Enquanto mais de 75% dos alunos iam ficando pelo caminho, desistindo, dando o braço a torcer ao comentário de um parente que punha sérias dúvidas sobre o futuro do literato, os 25% que permaneciam, permaneciam porém com o ânimo arrefecido, sem forças sequer para debater o método do aplicado Paiva.

Os anúncios continuavam, e faziam aquele sucesso. Todos na cidade se admiravam que um homem pudesse transformar outro num Shakespeare, logo em quem. Mas depois de seis anos – o mundo é impaciente – os luminares da comunidade passaram a perguntar-se: falando nisso, quando é que vamos ver na prática o que a teoria tão entusiasticamente anuncia?

Nada viam surgir além dos nomes de sempre, os novos nomes de sempre, se se pode dizer assim, gente que estréia com cara de quem vai dependurar a chuteira no segundo livro, e é bom que dependure depressa, se pensa, quando não dependuram somente – mas já – no terceiro.

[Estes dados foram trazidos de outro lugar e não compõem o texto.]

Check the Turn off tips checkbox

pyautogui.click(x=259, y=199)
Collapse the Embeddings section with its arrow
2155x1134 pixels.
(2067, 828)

Enquanto isso, a cidade vizinha, com quatro universidades, três grandes jornais e sete nomes a ostentarem fortuna crítica a pô-los na lista dos cem maiores da literatura contemporânea do país (o que, somando todos, não dá meio Shakespeare), ia, de ano em ano, apresentando uma que outra novidade, a causar susto na pasmaceira geral. A novidade sacudia a rotina, ficava na vitrine algum tempo, até sumia depois, mas ficava o suficiente para dar a impressão aos conterrâneos de Paiva que o seu método não era lá essas coisas.

O próprio Paiva, homem sério, dedicado, cujo único pecado fora aceitar a oferta do departamento de Anúncios e Classificados do jornal em colocar também aquele outro tipo de anúncio, naturalmente forjado (garantir a própria sobrevivência trabalhando é de tal ordem que dispensa alguns escrúpulos), começou a ficar nervoso com a previsível queda de procura por seu curso. A queda se deu. Propaganda boca a boca, sabe-se, tem eficiência como nenhuma outra.

O Major falou com dezenas de ex-companheiros de caserna que aspiravam às letras, ao curso de Paiva, e que desistiram antes de tentar. Silvinho Cláudio até que foi piedoso, dispunha de um forte veículo, mas satisfez-se em dizer num único programa de televisão, um só, que o método de Paiva era ultrapassado, mais psicológico que literário, que era comovente, e risível, a teoria do Professor acerca da gênese do talento mais como bloqueio a ser rompido do que técnica a ser ensinada. Silvinho admitia que a idéia não estava errada, mas o papel do professor deveria ser outro, o de ensinar truques, formas, caminhos específicos, atalhos para a verdade estilística contida nos limites de cada um. O professor, no fundo, era apenas um simpático motivador, só isso. Motivação não era o que faltava àquela gente. Talvez faltasse talento, e ele independe de motivação, é outra coisa, mais obscura, menos relacionada ao caráter, ao contrário do que Paiva pregava.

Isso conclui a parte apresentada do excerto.